→ **ACTIVITY**
Nothing but the lines from the one containing "Instruction: Open the Shop By Categories menu" through the end of the entries should be set down, each exactly as written.

★ ★ ★ ★ ★ ★ ★

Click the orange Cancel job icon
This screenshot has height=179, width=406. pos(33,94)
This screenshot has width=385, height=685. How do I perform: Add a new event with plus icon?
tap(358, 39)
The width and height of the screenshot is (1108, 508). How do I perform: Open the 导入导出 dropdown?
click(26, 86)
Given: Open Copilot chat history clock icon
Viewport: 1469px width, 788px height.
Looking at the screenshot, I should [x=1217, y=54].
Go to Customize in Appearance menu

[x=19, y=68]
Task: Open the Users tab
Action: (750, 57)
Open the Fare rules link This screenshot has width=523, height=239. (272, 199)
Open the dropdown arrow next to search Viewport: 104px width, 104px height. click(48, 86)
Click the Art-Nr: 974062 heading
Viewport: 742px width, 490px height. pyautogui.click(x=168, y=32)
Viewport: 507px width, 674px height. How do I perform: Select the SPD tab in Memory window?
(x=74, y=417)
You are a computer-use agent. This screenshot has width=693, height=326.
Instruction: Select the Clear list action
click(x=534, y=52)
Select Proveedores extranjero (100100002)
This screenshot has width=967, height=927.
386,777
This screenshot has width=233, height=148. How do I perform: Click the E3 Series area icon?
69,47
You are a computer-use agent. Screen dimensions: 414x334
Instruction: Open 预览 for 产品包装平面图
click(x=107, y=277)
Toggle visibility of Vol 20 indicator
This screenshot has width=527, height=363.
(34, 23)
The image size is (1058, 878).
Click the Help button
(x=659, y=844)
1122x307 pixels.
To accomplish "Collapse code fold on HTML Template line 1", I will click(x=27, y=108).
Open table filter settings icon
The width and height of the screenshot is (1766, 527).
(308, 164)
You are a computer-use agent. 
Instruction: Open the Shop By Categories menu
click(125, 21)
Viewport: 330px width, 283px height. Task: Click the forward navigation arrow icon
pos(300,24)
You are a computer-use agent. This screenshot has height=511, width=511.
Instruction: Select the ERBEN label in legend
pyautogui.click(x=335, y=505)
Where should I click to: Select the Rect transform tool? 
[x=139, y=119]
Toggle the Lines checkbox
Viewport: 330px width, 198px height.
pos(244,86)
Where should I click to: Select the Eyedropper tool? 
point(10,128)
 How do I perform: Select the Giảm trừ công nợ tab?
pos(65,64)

★ ★ ★ ★ ★ ★ ★

→ **ANSWER SECTION**
Instruction: Open the Shop By Categories menu
click(125, 21)
Viewport: 330px width, 283px height. Task: Click the forward navigation arrow icon
pos(300,24)
You are a computer-use agent. This screenshot has height=511, width=511.
Instruction: Select the ERBEN label in legend
pyautogui.click(x=335, y=505)
Where should I click to: Select the Rect transform tool? 
[x=139, y=119]
Toggle the Lines checkbox
Viewport: 330px width, 198px height.
pos(244,86)
Where should I click to: Select the Eyedropper tool? 
point(10,128)
 How do I perform: Select the Giảm trừ công nợ tab?
pos(65,64)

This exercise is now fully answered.